→ **Work order**:
According to the page excerpt on chi-square automatic interaction detection, who published the CHAID technique, and in what year?
Page excerpt Block Start
Chi-square automatic interaction detection

This is an old revision of this page, as edited by Delmonde (talk | contribs) at 20:59, 12 March 2010. The present address (URL) is a permanent link to this revision, which may differ significantly from the current revision.

CHAID is a type of decision tree technique, based upon adjusted significance testing (Bonferroni testing). The technique was developed in South Africa and was published in 1980 by Gordon V. Kass, who had completed a PhD thesis on this topic. CHAID can be used for prediction (in a similar fashion to regression analysis, this version of CHAID being originally known as XAID) as well as classification, and for detection of interaction between variables. CHAID stands for CHi-squared Automatic Interaction Detector, based upon a formal extension of the US AID (Automatic Interaction Detector) and THAID (THeta Automatic Interaction Detector) procedures of the 1960's and 70's, which in turn were extended versions of an algorithm developed in the UK in the 1950's.
Page excerpt Block End
Given records Block Start
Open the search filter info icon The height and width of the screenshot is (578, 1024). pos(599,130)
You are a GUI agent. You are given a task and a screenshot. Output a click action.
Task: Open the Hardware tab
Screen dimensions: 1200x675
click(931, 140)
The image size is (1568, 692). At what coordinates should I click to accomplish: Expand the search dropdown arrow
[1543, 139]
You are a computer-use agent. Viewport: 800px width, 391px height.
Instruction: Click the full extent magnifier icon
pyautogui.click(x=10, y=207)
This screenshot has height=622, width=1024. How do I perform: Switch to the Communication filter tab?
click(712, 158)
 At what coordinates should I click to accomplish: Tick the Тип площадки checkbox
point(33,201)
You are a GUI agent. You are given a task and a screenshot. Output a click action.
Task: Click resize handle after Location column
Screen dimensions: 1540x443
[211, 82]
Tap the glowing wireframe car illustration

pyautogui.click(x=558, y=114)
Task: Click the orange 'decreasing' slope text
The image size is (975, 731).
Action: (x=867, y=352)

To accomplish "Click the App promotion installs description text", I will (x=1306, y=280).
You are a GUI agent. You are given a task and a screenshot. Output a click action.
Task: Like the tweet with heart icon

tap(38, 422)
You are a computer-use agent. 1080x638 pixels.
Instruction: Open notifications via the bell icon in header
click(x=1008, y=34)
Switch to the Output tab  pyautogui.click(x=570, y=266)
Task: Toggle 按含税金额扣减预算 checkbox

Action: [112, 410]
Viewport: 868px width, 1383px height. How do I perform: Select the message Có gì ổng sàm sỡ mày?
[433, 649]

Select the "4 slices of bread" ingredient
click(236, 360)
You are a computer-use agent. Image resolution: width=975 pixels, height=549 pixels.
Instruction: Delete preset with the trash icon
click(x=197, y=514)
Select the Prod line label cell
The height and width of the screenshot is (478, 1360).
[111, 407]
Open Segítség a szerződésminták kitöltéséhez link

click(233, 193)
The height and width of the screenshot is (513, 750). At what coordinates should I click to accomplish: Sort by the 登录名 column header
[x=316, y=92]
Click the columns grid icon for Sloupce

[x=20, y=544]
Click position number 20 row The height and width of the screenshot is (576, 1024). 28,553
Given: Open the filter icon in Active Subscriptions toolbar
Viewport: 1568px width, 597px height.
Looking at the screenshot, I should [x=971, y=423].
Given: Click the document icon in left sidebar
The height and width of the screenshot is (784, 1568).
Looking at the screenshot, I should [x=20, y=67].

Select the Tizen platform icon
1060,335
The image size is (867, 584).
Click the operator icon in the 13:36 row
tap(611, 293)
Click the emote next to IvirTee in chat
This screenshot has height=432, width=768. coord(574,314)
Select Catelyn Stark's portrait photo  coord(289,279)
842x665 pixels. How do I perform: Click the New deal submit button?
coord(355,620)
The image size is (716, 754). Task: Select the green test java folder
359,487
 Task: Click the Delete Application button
Given records Block End
→ **Written response**:
Gordon V. Kass published it in 1980.